◆ **Material to process**:
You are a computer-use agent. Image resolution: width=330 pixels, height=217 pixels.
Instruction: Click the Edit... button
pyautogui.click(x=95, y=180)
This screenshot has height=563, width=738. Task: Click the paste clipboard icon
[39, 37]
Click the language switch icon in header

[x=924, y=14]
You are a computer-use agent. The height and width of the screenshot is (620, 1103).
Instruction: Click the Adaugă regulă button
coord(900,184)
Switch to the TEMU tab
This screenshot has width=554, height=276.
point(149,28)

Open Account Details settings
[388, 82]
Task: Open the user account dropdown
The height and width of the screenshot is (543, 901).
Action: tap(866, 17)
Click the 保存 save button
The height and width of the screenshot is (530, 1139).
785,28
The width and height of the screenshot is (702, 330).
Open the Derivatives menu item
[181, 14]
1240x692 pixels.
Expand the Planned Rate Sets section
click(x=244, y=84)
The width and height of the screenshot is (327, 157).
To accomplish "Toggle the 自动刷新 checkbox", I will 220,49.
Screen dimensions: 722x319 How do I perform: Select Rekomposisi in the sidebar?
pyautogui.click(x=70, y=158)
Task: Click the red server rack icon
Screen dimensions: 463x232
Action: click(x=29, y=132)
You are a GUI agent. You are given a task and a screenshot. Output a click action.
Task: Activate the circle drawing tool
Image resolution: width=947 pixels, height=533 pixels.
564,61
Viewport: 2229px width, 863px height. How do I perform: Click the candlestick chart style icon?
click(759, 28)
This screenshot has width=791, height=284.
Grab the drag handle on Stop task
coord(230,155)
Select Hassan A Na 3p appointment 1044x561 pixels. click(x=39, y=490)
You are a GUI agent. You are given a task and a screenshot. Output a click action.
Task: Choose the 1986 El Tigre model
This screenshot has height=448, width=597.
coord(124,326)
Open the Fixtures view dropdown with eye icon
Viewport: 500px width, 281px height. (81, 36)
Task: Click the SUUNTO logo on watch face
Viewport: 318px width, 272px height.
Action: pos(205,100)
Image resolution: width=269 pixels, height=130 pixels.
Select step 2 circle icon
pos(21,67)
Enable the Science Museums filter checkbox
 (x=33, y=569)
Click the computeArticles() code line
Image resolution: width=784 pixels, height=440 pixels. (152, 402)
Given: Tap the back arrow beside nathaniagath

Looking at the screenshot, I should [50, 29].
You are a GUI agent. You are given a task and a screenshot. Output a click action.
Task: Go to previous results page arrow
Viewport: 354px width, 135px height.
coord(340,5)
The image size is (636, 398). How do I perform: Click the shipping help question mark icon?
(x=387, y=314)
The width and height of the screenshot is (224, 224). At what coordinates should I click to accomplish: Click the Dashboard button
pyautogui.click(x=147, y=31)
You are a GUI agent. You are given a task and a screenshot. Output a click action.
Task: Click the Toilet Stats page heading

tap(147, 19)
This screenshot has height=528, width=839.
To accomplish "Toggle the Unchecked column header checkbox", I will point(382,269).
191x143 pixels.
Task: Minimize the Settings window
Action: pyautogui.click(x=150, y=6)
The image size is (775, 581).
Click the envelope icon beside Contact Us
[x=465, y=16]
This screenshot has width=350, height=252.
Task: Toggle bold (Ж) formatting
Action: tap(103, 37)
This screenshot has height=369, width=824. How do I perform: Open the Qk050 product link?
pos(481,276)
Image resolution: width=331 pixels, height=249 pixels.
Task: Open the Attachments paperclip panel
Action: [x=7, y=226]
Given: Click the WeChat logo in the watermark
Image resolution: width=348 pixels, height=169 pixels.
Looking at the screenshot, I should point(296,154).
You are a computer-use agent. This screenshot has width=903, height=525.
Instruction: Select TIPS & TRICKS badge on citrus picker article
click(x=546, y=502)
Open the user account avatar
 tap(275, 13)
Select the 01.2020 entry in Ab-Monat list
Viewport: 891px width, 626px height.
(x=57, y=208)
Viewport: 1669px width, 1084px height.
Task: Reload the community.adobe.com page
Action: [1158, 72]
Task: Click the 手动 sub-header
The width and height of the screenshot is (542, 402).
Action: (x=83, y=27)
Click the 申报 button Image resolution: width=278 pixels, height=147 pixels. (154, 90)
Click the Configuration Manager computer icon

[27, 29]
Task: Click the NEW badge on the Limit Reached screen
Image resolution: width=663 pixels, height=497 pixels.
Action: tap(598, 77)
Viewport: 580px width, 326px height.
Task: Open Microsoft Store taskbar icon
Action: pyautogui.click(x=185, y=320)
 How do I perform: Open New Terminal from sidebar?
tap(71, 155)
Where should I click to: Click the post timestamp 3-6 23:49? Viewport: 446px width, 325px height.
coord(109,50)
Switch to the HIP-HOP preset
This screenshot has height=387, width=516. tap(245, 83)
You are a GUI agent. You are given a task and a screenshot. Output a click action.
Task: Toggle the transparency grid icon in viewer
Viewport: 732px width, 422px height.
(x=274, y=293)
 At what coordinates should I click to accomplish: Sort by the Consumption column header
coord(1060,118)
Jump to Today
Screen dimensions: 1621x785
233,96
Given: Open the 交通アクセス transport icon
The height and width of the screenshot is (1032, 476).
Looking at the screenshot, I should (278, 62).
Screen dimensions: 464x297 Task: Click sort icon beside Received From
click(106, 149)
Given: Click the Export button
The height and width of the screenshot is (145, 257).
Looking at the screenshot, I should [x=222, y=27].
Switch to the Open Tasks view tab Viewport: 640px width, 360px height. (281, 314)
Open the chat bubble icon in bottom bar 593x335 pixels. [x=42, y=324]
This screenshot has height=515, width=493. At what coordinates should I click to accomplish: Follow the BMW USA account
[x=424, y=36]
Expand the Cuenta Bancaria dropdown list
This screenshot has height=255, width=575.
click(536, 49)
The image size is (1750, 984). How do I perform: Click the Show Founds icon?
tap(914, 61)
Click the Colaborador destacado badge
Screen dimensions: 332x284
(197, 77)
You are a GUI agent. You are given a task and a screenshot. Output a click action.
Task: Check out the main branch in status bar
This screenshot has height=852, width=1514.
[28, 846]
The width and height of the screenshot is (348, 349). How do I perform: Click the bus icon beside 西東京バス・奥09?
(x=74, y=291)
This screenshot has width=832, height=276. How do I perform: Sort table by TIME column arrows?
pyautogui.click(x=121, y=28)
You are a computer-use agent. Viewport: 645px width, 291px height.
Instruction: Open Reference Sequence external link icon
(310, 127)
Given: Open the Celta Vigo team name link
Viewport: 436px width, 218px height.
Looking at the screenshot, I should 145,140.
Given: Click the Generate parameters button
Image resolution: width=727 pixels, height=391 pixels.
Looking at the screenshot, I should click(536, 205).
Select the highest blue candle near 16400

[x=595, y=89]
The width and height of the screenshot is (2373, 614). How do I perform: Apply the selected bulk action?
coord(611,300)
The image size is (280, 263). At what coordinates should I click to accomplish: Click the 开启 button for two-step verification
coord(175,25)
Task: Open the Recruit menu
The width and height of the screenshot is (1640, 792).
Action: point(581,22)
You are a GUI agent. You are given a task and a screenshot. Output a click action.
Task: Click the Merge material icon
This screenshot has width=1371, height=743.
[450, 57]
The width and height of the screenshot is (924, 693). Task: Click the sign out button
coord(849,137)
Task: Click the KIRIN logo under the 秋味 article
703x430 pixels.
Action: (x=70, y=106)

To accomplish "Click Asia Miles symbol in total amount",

◆ **Task objective**: Copy out every one of the items above word for word, keeping each line as it stands.

◆ **Completed exercise**:
You are a computer-use agent. Image resolution: width=330 pixels, height=217 pixels.
Instruction: Click the Edit... button
pyautogui.click(x=95, y=180)
This screenshot has height=563, width=738. Task: Click the paste clipboard icon
[39, 37]
Click the language switch icon in header

[x=924, y=14]
You are a computer-use agent. The height and width of the screenshot is (620, 1103).
Instruction: Click the Adaugă regulă button
coord(900,184)
Switch to the TEMU tab
This screenshot has width=554, height=276.
point(149,28)

Open Account Details settings
[388, 82]
Task: Open the user account dropdown
The height and width of the screenshot is (543, 901).
Action: tap(866, 17)
Click the 保存 save button
The height and width of the screenshot is (530, 1139).
785,28
The width and height of the screenshot is (702, 330).
Open the Derivatives menu item
[181, 14]
1240x692 pixels.
Expand the Planned Rate Sets section
click(x=244, y=84)
The width and height of the screenshot is (327, 157).
To accomplish "Toggle the 自动刷新 checkbox", I will 220,49.
Screen dimensions: 722x319 How do I perform: Select Rekomposisi in the sidebar?
pyautogui.click(x=70, y=158)
Task: Click the red server rack icon
Screen dimensions: 463x232
Action: click(x=29, y=132)
You are a GUI agent. You are given a task and a screenshot. Output a click action.
Task: Activate the circle drawing tool
Image resolution: width=947 pixels, height=533 pixels.
564,61
Viewport: 2229px width, 863px height. How do I perform: Click the candlestick chart style icon?
click(759, 28)
This screenshot has width=791, height=284.
Grab the drag handle on Stop task
coord(230,155)
Select Hassan A Na 3p appointment 1044x561 pixels. click(x=39, y=490)
You are a GUI agent. You are given a task and a screenshot. Output a click action.
Task: Choose the 1986 El Tigre model
This screenshot has height=448, width=597.
coord(124,326)
Open the Fixtures view dropdown with eye icon
Viewport: 500px width, 281px height. (81, 36)
Task: Click the SUUNTO logo on watch face
Viewport: 318px width, 272px height.
Action: pos(205,100)
Image resolution: width=269 pixels, height=130 pixels.
Select step 2 circle icon
pos(21,67)
Enable the Science Museums filter checkbox
 (x=33, y=569)
Click the computeArticles() code line
Image resolution: width=784 pixels, height=440 pixels. (152, 402)
Given: Tap the back arrow beside nathaniagath

Looking at the screenshot, I should [50, 29].
You are a GUI agent. You are given a task and a screenshot. Output a click action.
Task: Go to previous results page arrow
Viewport: 354px width, 135px height.
coord(340,5)
The image size is (636, 398). How do I perform: Click the shipping help question mark icon?
(x=387, y=314)
The width and height of the screenshot is (224, 224). At what coordinates should I click to accomplish: Click the Dashboard button
pyautogui.click(x=147, y=31)
You are a GUI agent. You are given a task and a screenshot. Output a click action.
Task: Click the Toilet Stats page heading

tap(147, 19)
This screenshot has height=528, width=839.
To accomplish "Toggle the Unchecked column header checkbox", I will point(382,269).
191x143 pixels.
Task: Minimize the Settings window
Action: pyautogui.click(x=150, y=6)
The image size is (775, 581).
Click the envelope icon beside Contact Us
[x=465, y=16]
This screenshot has width=350, height=252.
Task: Toggle bold (Ж) formatting
Action: tap(103, 37)
This screenshot has height=369, width=824. How do I perform: Open the Qk050 product link?
pos(481,276)
Image resolution: width=331 pixels, height=249 pixels.
Task: Open the Attachments paperclip panel
Action: [x=7, y=226]
Given: Click the WeChat logo in the watermark
Image resolution: width=348 pixels, height=169 pixels.
Looking at the screenshot, I should point(296,154).
You are a computer-use agent. This screenshot has width=903, height=525.
Instruction: Select TIPS & TRICKS badge on citrus picker article
click(x=546, y=502)
Open the user account avatar
 tap(275, 13)
Select the 01.2020 entry in Ab-Monat list
Viewport: 891px width, 626px height.
(x=57, y=208)
Viewport: 1669px width, 1084px height.
Task: Reload the community.adobe.com page
Action: [1158, 72]
Task: Click the 手动 sub-header
The width and height of the screenshot is (542, 402).
Action: (x=83, y=27)
Click the 申报 button Image resolution: width=278 pixels, height=147 pixels. (154, 90)
Click the Configuration Manager computer icon

[27, 29]
Task: Click the NEW badge on the Limit Reached screen
Image resolution: width=663 pixels, height=497 pixels.
Action: tap(598, 77)
Viewport: 580px width, 326px height.
Task: Open Microsoft Store taskbar icon
Action: pyautogui.click(x=185, y=320)
 How do I perform: Open New Terminal from sidebar?
tap(71, 155)
Where should I click to: Click the post timestamp 3-6 23:49? Viewport: 446px width, 325px height.
coord(109,50)
Switch to the HIP-HOP preset
This screenshot has height=387, width=516. tap(245, 83)
You are a GUI agent. You are given a task and a screenshot. Output a click action.
Task: Toggle the transparency grid icon in viewer
Viewport: 732px width, 422px height.
(x=274, y=293)
 At what coordinates should I click to accomplish: Sort by the Consumption column header
coord(1060,118)
Jump to Today
Screen dimensions: 1621x785
233,96
Given: Open the 交通アクセス transport icon
The height and width of the screenshot is (1032, 476).
Looking at the screenshot, I should (278, 62).
Screen dimensions: 464x297 Task: Click sort icon beside Received From
click(106, 149)
Given: Click the Export button
The height and width of the screenshot is (145, 257).
Looking at the screenshot, I should [x=222, y=27].
Switch to the Open Tasks view tab Viewport: 640px width, 360px height. (281, 314)
Open the chat bubble icon in bottom bar 593x335 pixels. [x=42, y=324]
This screenshot has height=515, width=493. At what coordinates should I click to accomplish: Follow the BMW USA account
[x=424, y=36]
Expand the Cuenta Bancaria dropdown list
This screenshot has height=255, width=575.
click(536, 49)
The image size is (1750, 984). How do I perform: Click the Show Founds icon?
tap(914, 61)
Click the Colaborador destacado badge
Screen dimensions: 332x284
(197, 77)
You are a GUI agent. You are given a task and a screenshot. Output a click action.
Task: Check out the main branch in status bar
This screenshot has height=852, width=1514.
[28, 846]
The width and height of the screenshot is (348, 349). How do I perform: Click the bus icon beside 西東京バス・奥09?
(x=74, y=291)
This screenshot has width=832, height=276. How do I perform: Sort table by TIME column arrows?
pyautogui.click(x=121, y=28)
You are a computer-use agent. Viewport: 645px width, 291px height.
Instruction: Open Reference Sequence external link icon
(310, 127)
Given: Open the Celta Vigo team name link
Viewport: 436px width, 218px height.
Looking at the screenshot, I should 145,140.
Given: Click the Generate parameters button
Image resolution: width=727 pixels, height=391 pixels.
Looking at the screenshot, I should click(536, 205).
Select the highest blue candle near 16400

[x=595, y=89]
The width and height of the screenshot is (2373, 614). How do I perform: Apply the selected bulk action?
coord(611,300)
The image size is (280, 263). At what coordinates should I click to accomplish: Click the 开启 button for two-step verification
coord(175,25)
Task: Open the Recruit menu
The width and height of the screenshot is (1640, 792).
Action: point(581,22)
You are a GUI agent. You are given a task and a screenshot. Output a click action.
Task: Click the Merge material icon
This screenshot has width=1371, height=743.
[450, 57]
The width and height of the screenshot is (924, 693). Task: Click the sign out button
coord(849,137)
Task: Click the KIRIN logo under the 秋味 article
703x430 pixels.
Action: (x=70, y=106)

To accomplish "Click Asia Miles symbol in total amount",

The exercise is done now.